=== INSTRUCTIONS FOR THE TASK ===
Pick out every line in the listing below that contains the string "University", and copy each one. Matching is case-sensitive.

--- --- ---

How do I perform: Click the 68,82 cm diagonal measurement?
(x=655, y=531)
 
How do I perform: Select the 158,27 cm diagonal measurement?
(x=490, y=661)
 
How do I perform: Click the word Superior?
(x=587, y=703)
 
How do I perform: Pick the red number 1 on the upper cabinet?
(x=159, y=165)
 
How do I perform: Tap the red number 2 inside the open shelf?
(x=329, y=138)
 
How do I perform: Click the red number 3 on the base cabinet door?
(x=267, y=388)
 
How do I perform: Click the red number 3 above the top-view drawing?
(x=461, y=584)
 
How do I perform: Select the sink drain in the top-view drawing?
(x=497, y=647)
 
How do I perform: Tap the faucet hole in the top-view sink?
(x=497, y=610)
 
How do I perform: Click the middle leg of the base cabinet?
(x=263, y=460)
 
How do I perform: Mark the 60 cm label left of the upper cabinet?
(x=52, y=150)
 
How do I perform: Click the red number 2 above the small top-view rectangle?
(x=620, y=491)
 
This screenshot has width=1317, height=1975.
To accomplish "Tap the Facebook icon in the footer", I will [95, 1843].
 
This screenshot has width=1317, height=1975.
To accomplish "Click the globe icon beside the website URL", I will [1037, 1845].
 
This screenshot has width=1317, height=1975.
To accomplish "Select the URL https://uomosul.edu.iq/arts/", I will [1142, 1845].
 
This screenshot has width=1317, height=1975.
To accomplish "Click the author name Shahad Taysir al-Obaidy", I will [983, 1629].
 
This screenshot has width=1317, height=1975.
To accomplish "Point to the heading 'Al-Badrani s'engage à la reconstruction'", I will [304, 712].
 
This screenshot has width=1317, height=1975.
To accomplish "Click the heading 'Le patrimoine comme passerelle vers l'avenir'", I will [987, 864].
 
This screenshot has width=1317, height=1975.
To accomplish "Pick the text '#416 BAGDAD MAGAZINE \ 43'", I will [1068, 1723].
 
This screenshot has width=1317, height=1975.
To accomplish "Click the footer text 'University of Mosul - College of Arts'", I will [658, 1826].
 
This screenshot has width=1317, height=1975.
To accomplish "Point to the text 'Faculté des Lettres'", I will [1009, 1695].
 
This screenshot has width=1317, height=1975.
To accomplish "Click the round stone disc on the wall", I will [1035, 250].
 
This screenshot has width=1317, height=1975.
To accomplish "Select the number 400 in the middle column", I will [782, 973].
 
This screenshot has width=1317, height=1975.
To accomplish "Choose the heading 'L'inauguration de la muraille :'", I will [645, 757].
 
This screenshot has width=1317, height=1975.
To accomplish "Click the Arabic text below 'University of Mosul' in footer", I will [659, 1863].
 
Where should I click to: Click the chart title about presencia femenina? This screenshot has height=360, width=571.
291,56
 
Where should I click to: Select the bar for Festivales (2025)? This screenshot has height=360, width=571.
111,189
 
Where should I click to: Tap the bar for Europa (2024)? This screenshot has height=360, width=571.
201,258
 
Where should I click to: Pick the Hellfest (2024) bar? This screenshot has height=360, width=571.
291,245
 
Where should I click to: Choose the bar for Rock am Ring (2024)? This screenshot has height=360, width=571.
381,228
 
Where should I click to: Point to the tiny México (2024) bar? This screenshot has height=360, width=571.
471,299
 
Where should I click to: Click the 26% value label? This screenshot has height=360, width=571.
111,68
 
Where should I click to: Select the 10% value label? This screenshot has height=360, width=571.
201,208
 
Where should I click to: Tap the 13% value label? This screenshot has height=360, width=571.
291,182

--- --- ---

=== WRITTEN RESPONSE ===
To accomplish "Click the footer text 'University of Mosul - College of Arts'", I will [658, 1826].
To accomplish "Click the Arabic text below 'University of Mosul' in footer", I will [659, 1863].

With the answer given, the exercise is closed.